Brief ::
Reproduce the records from the line containing "so click(x=558, y=150)." through the end of the records, inclusive, substituting "specific" for "particular" and changing nothing else.

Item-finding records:
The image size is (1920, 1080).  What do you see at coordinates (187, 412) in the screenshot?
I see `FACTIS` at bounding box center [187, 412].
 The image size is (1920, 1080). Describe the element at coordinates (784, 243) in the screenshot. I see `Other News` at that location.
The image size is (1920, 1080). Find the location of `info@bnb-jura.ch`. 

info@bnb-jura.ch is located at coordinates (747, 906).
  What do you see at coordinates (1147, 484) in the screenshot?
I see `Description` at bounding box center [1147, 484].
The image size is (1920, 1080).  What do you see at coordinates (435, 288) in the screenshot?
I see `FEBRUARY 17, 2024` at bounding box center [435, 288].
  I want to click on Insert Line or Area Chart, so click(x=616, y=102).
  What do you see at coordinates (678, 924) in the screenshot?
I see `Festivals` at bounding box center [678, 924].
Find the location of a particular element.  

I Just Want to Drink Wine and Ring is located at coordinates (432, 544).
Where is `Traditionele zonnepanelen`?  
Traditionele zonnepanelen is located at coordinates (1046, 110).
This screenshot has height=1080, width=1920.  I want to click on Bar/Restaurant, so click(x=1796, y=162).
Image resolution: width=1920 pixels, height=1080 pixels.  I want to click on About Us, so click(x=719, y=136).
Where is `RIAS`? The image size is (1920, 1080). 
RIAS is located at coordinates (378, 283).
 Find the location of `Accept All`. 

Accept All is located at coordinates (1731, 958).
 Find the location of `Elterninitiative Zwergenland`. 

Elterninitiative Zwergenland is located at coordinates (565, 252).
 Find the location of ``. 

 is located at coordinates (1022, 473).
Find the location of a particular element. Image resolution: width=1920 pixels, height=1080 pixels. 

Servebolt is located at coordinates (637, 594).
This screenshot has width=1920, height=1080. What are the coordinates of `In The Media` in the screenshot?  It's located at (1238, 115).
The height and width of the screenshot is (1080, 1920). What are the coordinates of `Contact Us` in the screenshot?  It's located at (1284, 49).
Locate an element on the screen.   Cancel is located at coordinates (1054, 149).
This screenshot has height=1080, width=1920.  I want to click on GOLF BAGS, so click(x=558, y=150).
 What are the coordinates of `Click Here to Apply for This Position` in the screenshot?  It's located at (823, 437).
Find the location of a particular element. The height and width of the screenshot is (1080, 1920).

Result ::
This screenshot has height=1080, width=1920.  I want to click on GOLF BAGS, so click(x=558, y=150).
 What are the coordinates of `Click Here to Apply for This Position` in the screenshot?  It's located at (823, 437).
Find the location of a specific element. The height and width of the screenshot is (1080, 1920).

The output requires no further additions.